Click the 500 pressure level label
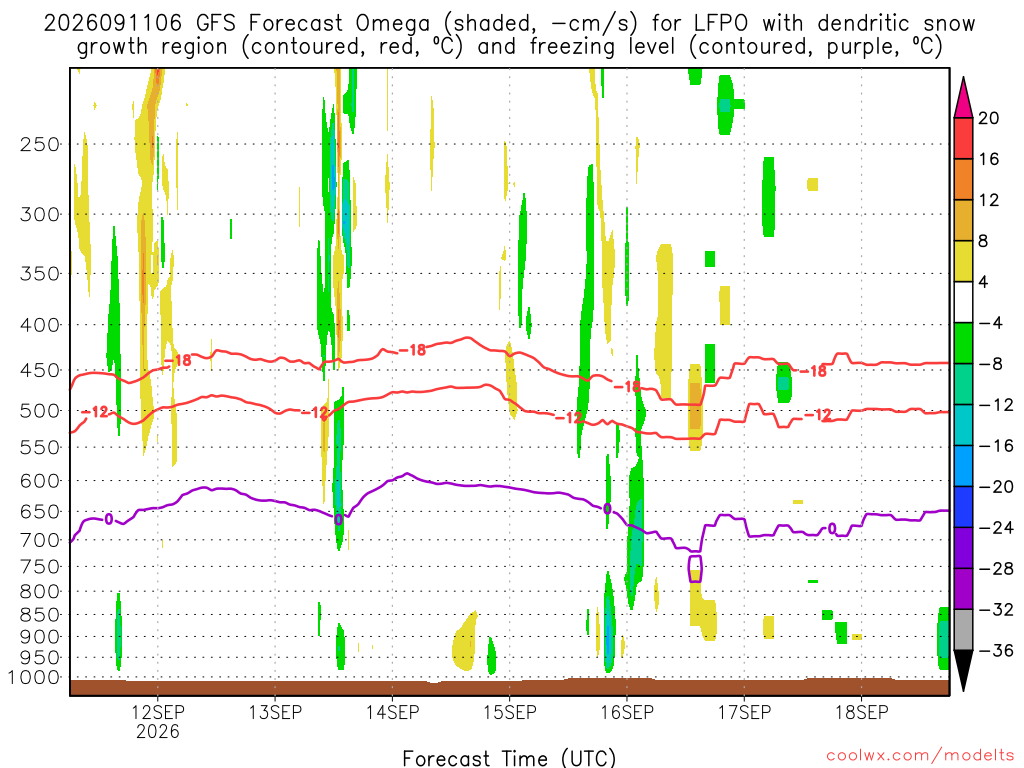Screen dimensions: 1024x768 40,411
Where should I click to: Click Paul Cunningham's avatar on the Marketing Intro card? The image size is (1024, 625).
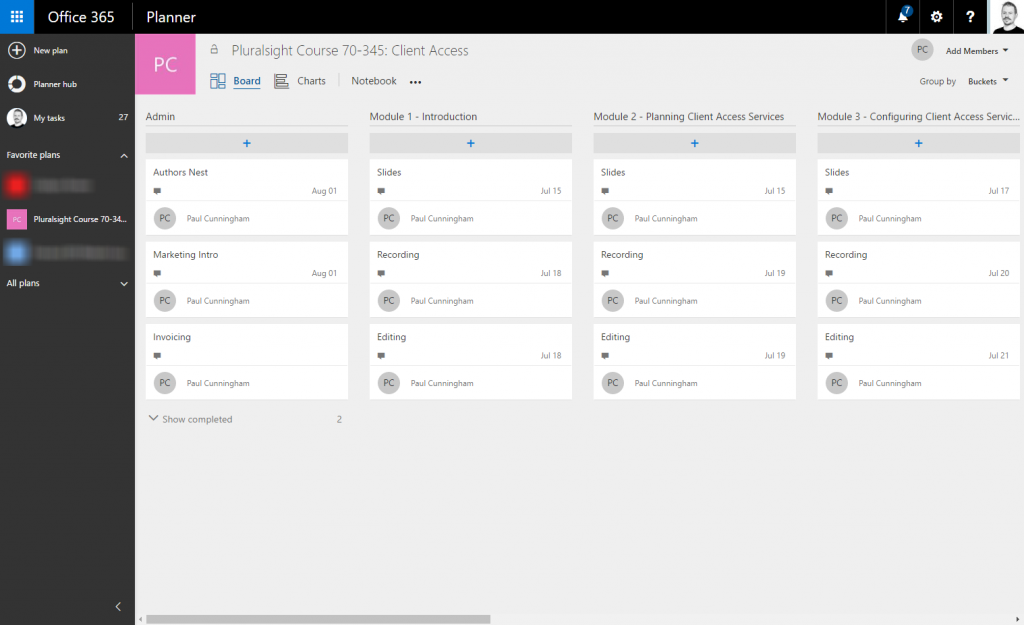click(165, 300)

---

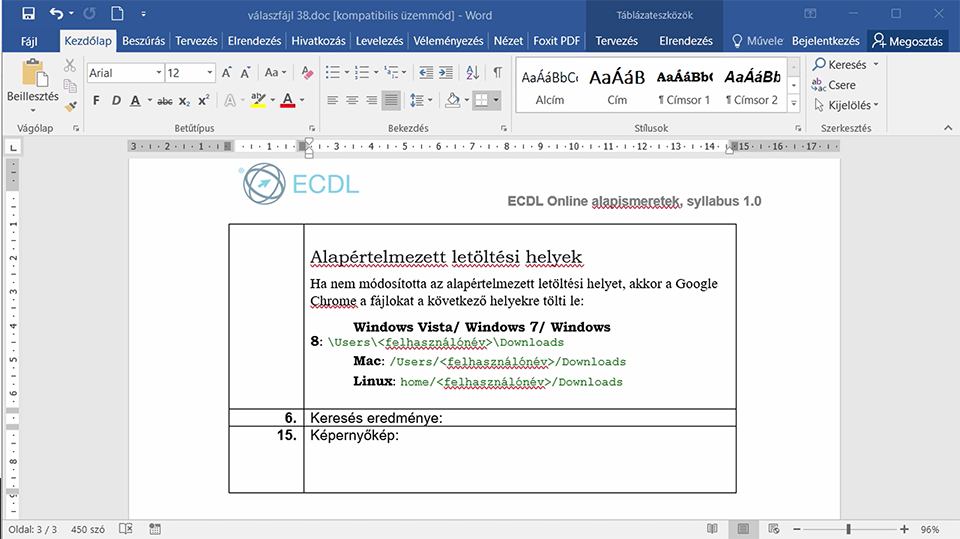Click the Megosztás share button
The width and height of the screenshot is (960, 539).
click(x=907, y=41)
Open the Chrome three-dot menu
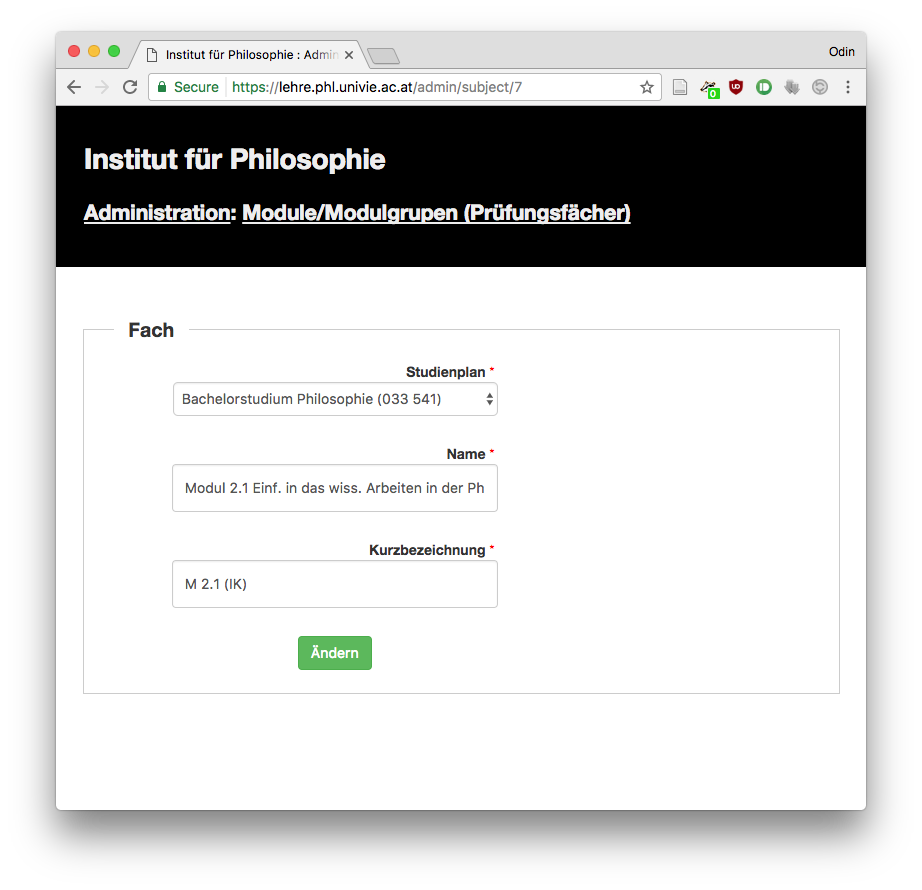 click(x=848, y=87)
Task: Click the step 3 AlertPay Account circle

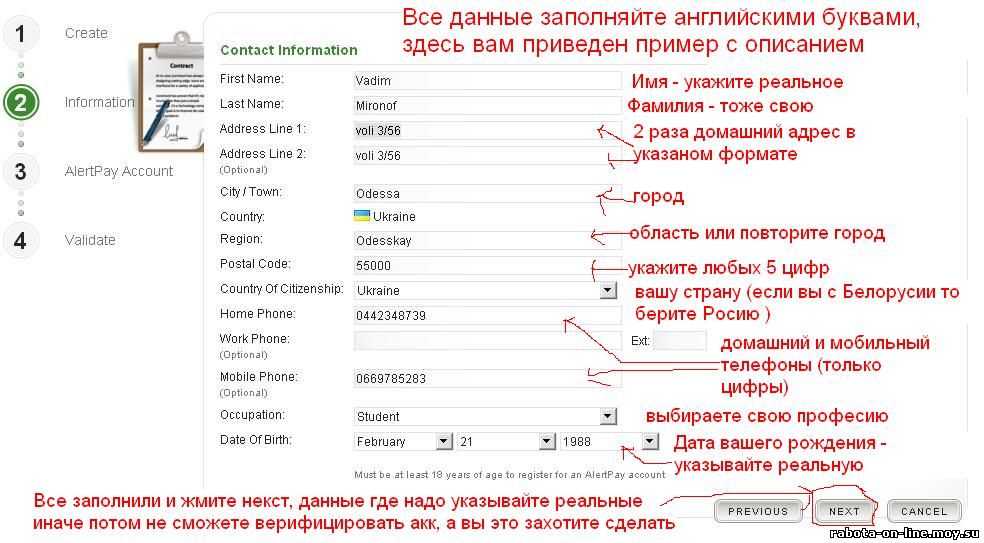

...

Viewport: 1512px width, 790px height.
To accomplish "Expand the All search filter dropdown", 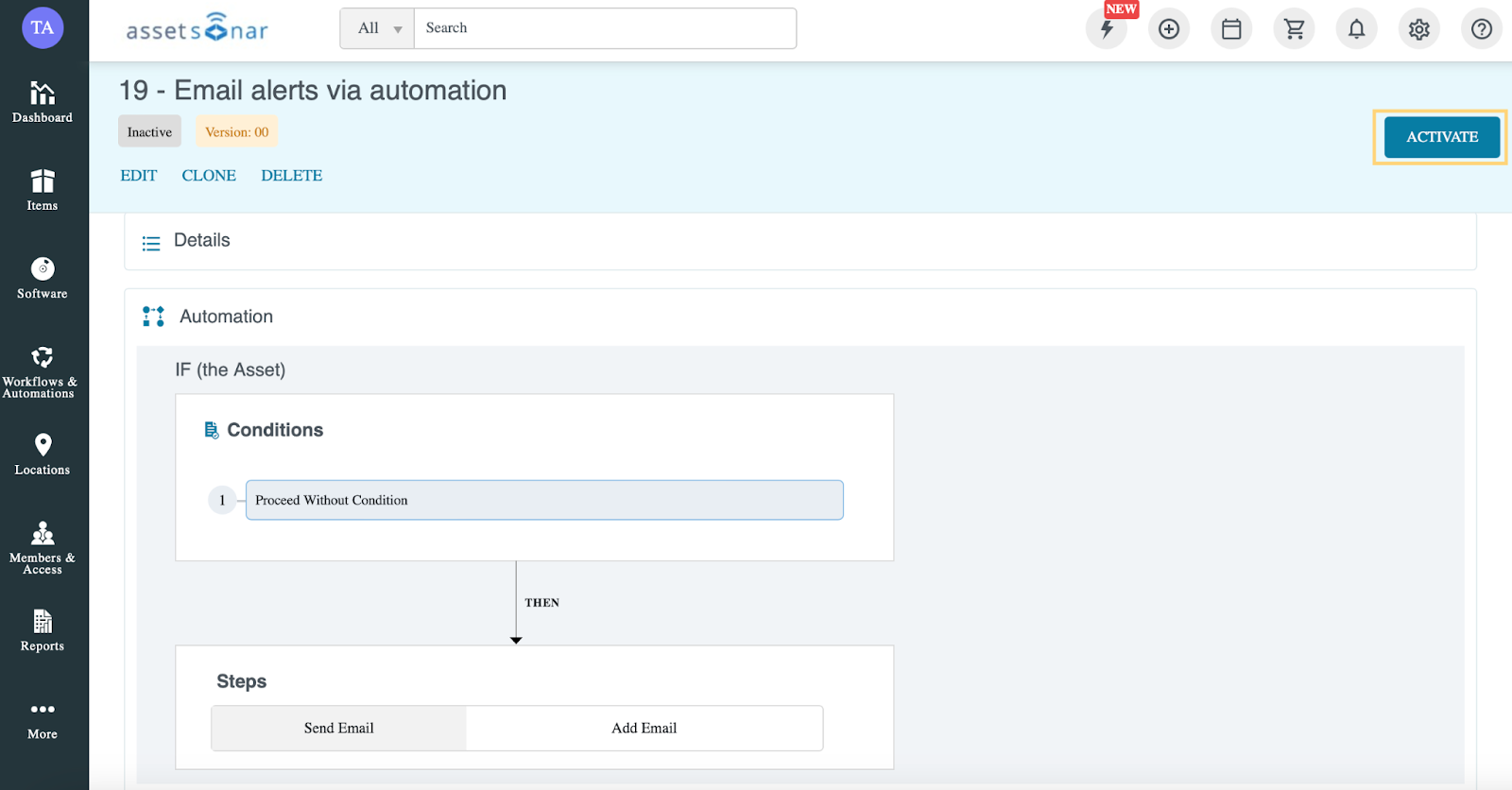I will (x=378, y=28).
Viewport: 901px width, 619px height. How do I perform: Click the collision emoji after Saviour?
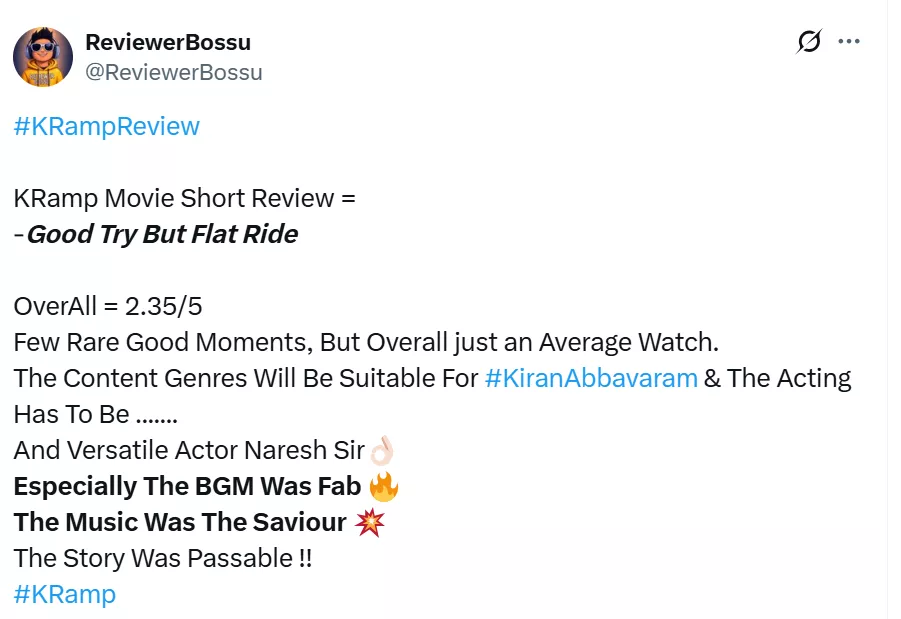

WORK ITEM: Where a picture appears in the records above, omit it, and transcribe exactly the stretch of lines from the one with "Open the Chrome three-dot menu" through the one with "Task: Click the".

ANSWER SECTION:
Open the Chrome three-dot menu
 click(x=848, y=87)
Task: Click the step 3 AlertPay Account circle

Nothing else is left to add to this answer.